Protoporphyrinogen oxidase and porphobilinogen deaminase in variegate porphyria

Abstract. Two enzymes of the haem biosynthetic pathway were investigated in patients with variegate porphyria. Protoporphyrinogen oxidase in cultures of Epstein-Barr virus transformed lymphoblasts from twenty-seven patients showed a mean maximal velocity ( V _max) of 0·39 ± 0·08⁺ nmol of protoporphyrin mg protein^-1 h^-1, a 52% reduction ( P < 0·001) from a non-porphyric control group (0·82 ± 0·10). K _m values (1·00 ± 0·27 μ M) did not differ significantly ( P > 0·05) from control values in any of the patients. The mean V _max of porphobilinogen deaminase in the cultures was 1·50 ± 0·18 nmol of uroporphyrin mg protein^-1 min^-1, a 24% reduction ( P < 0·001) from controls (1·94 ± 0·14).
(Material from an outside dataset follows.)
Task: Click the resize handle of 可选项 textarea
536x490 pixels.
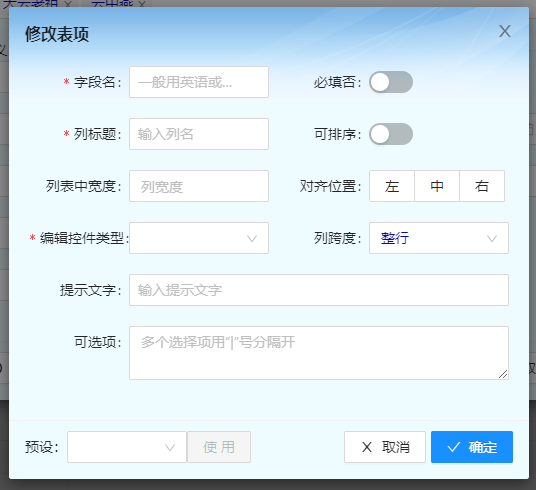Action: [x=503, y=374]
Mean porphobilinogen deaminase activity in the erythrocytes of twenty-one patients with variegate porphyria was 8·37 ± 1·99 nmol of uroporphyrin 1 erythrocytes^-1 s^-1, a 28% reduction ( P < 0·001) from normal (11·98 ± 2·11). The reduced activities of these two enzymes comply with the expression of variegate porphyria during its quiescent and acute phases.